Gagosian’s DALL-E–Enabled Art Exhibition Throws Us Headfirst into the Uncanny Valley

This writer hurries to shout ‘crisis’, mentioning it in her second sentence. Do image generating algorithms like DALL-E comprise a crisis? Beeple (remember him?) and crypto art emerged in 2021 and the sky hasn’t fallen in. Images from DALL-E are more sophisticated, but have we crossed a “digital Rubicon”?  Irrespective of any crisis, the idea of “authenticity” needs re-thinking. We already live in “an era of unreal-ness. Since when is “realness” [in art] a metric?”

21st March 2023

Posed Riddles

We can’t seem to leave Diane Arbus alone. Since her death in 1971, much has been written about her ambiguous photography. Susan Sontag complicated things by accusing Arbus of exploiting the subjects she drew from society’s margins. Arbus supporters have been fighting this charge ever since. “[We will never fully] disentangle seeing from staring. There is no way of looking that isn’t, in some way, ghoulish. But turning away from that ambivalence would be ghoulish, too.”

Myrlande Constant: Drapo

Before art, Constant made wedding dresses.

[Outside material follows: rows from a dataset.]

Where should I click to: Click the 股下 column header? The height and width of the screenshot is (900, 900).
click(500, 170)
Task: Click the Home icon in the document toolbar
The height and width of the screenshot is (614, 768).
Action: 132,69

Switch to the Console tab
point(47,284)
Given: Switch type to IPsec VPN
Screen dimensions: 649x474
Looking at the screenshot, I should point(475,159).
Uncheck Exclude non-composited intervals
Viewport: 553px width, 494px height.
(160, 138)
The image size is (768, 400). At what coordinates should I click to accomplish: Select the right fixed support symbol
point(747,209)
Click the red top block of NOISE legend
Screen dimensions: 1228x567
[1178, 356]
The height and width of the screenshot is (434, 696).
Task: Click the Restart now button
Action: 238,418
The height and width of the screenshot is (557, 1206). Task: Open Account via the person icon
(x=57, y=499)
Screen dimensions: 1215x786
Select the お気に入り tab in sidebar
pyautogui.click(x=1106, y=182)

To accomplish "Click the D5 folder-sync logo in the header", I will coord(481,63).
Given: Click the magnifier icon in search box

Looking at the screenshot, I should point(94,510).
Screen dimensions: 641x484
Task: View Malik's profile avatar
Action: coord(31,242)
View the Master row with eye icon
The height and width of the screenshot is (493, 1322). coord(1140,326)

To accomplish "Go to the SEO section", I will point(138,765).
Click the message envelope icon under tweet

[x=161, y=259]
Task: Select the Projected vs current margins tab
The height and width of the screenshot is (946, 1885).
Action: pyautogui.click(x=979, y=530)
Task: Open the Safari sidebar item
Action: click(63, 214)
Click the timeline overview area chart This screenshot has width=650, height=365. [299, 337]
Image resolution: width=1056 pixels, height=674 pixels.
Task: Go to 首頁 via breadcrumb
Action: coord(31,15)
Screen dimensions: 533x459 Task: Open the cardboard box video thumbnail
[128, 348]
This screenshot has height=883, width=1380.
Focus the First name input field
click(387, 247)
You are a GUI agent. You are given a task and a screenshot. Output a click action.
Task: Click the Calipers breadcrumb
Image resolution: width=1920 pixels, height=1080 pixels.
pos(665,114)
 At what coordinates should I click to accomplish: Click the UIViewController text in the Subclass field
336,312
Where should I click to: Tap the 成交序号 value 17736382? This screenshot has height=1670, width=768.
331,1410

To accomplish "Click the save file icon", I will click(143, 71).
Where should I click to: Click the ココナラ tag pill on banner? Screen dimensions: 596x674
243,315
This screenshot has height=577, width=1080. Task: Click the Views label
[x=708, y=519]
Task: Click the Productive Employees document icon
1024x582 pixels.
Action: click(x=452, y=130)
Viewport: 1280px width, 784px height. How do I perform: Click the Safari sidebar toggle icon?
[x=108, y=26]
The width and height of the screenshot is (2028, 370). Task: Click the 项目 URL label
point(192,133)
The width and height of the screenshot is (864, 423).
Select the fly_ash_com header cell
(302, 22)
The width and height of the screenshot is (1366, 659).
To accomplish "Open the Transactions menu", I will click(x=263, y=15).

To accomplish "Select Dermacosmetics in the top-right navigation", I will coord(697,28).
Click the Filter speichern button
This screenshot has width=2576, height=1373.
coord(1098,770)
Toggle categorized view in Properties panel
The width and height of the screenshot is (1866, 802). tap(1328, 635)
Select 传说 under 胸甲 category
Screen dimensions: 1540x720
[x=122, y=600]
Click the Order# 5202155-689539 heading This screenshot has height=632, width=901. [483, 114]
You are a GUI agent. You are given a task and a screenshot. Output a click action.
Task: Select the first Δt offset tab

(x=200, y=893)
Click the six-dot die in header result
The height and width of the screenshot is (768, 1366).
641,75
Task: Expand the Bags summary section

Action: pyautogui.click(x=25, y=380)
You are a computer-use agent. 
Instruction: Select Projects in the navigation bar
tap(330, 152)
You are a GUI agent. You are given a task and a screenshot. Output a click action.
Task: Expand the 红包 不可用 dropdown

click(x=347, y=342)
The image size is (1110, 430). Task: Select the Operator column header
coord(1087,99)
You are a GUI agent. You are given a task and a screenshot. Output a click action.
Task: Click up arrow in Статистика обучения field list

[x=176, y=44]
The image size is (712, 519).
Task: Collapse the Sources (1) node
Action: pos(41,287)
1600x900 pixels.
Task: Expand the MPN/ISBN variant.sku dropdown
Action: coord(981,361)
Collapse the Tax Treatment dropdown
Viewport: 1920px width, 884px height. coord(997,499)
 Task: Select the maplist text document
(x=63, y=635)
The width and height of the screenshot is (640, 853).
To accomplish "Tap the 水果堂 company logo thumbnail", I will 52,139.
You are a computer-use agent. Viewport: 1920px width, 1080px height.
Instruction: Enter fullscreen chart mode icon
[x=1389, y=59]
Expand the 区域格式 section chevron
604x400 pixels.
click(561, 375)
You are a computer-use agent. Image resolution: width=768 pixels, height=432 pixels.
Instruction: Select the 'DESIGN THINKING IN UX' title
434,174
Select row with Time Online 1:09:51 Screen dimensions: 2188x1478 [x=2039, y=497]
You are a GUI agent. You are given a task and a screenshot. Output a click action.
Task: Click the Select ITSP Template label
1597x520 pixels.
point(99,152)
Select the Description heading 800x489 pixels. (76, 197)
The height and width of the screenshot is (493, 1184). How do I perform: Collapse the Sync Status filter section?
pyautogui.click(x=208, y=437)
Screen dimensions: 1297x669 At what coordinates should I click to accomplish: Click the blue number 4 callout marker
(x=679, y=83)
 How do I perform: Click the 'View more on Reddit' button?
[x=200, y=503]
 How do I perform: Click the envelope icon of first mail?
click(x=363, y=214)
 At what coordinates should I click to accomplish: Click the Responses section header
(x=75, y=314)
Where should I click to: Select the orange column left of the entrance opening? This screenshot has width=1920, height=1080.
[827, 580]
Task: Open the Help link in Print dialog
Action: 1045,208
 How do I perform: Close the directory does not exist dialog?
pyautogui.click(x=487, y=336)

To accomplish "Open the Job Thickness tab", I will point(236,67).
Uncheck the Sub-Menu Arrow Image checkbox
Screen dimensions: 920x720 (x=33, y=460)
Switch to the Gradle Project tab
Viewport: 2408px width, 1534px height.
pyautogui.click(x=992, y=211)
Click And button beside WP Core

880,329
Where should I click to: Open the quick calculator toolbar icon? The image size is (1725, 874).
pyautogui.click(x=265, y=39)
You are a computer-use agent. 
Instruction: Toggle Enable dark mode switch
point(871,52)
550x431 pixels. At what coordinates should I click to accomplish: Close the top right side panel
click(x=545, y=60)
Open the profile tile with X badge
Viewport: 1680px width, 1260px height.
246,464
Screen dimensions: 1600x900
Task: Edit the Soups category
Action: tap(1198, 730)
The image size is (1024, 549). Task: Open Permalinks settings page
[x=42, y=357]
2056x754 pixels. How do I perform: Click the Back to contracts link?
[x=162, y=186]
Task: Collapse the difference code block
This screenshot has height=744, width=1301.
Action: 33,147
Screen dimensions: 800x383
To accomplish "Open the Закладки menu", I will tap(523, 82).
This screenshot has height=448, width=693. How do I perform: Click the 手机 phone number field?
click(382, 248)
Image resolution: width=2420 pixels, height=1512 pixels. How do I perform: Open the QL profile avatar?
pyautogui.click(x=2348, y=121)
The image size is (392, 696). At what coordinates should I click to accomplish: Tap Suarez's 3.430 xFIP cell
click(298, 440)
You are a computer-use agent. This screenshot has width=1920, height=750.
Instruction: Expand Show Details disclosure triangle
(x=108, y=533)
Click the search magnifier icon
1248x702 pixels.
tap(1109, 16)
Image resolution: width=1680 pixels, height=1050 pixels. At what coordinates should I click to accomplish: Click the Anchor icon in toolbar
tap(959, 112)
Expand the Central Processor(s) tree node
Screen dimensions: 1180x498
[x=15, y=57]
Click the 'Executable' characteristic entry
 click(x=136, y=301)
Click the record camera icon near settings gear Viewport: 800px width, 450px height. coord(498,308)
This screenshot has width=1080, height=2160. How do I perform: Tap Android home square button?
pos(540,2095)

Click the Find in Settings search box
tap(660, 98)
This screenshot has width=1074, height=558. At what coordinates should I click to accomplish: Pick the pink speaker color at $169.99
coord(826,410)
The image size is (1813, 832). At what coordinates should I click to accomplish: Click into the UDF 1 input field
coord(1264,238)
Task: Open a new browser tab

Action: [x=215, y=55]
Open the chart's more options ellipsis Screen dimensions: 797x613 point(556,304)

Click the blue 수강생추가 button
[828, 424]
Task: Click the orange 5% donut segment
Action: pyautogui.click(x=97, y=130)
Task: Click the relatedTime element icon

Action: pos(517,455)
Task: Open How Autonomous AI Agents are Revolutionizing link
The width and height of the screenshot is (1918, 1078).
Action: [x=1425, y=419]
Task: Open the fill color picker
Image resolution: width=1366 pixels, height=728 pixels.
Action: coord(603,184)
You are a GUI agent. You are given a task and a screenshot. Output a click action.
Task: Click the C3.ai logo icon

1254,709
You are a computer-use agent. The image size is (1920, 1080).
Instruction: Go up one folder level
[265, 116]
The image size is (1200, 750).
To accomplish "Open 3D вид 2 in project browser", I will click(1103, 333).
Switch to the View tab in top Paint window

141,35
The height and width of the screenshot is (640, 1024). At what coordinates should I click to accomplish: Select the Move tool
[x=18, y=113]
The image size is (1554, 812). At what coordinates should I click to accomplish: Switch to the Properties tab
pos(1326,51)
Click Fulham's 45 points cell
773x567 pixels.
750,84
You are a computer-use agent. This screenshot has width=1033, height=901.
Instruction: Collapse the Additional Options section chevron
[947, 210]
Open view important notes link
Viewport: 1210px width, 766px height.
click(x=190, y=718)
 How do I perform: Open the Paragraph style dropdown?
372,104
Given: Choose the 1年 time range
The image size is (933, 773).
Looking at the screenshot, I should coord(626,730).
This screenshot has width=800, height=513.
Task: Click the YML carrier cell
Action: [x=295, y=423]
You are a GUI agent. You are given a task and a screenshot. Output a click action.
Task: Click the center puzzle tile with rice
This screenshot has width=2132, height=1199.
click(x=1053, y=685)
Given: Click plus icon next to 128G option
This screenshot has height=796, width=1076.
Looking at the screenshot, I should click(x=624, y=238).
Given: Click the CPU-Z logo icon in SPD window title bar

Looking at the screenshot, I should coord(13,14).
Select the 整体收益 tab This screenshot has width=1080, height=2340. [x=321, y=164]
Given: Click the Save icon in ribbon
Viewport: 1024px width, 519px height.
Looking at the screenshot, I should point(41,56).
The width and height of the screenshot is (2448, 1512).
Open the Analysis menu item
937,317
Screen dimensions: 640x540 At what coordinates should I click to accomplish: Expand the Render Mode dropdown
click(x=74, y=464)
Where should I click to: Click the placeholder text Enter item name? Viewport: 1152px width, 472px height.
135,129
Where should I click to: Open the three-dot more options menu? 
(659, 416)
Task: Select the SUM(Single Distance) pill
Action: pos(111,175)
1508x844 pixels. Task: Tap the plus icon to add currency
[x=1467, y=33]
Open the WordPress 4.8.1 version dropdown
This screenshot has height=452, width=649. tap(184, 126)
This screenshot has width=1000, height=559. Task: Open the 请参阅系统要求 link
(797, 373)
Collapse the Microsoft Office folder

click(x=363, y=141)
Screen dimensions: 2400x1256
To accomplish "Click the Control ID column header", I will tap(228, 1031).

Those embroidery skills were redeployed when she began making drapo Vodous, Haitian flags that traditionally depict ethnic or religious symbols. Portraits and genre scenes glitter with sequins, tassels, ribbons and beads, making figures “sway and dance “. This is trailblazing art, says one critic, taking the drapo tradition and “blowing it open into a narrative art”. “Pictorial magnificence“ says another; it belongs “on the walls of major museums”.